HELENA — The Montana DNRC is releasing a second round of the Montana Forest Action Plan Grants. These grants fund projects that work to reduce wildfire risk and improve forest health.

“In Montana, we are facing significant wildfire risk and forest health issues across the state on all land ownerships. And so, opportunities like this are imperative to allow local groups, organizations, collaboratives to take some of the responsibility and ownership of this problem and start solving it at a local scale with solutions that they've been able to participate in,” says Acting Deputy Forestry Division Administrator for Montana DNRC, Wyatt Frampton.

Due to an excess of money in the State’s Fire Suppression fund, the Montana DNRC was able to offer these grants for the first time in the winter of 2020. The state is now opening up a second round of funding for grants between $100,000 and $500,000. These grants are meant to reimburse projects that work to improve forest and wildland health and reduce wildfire risk. Successful projects often involve multiple collaborating partners working across boundaries.
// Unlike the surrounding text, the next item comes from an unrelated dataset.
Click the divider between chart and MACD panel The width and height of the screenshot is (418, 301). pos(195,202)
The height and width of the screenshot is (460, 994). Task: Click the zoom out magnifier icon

“And one of the priority landscapes that was identified included the South Hills of Helena area, which is just behind me. For a wildlife, wildfire hazard protection there's a high risk here. We're right on the edge of the City of Helena city limits. And we have some very dense forest conditions,” says Good Neighbor Authority Forester with Montana DNRC, Gary Ellingson.

Ellingson is helping to facilitate a project in the South Hills of Helena. A grant was given during the first round of funding to reduce wildfire risk in about 200 acres of this priority landscape. Their project passes over private land, BLM land, and US Forest Service land and works to mitigate wildfire risk.

“If left untreated, you know, we would expect, due to the heavy fuel loading in these areas we're planning to treat, you know, there's a high potential for intense, you know, wildfire behavior. And so, and we're right up against the city limits,” says Ellingson.

The deadline to apply is November 6th.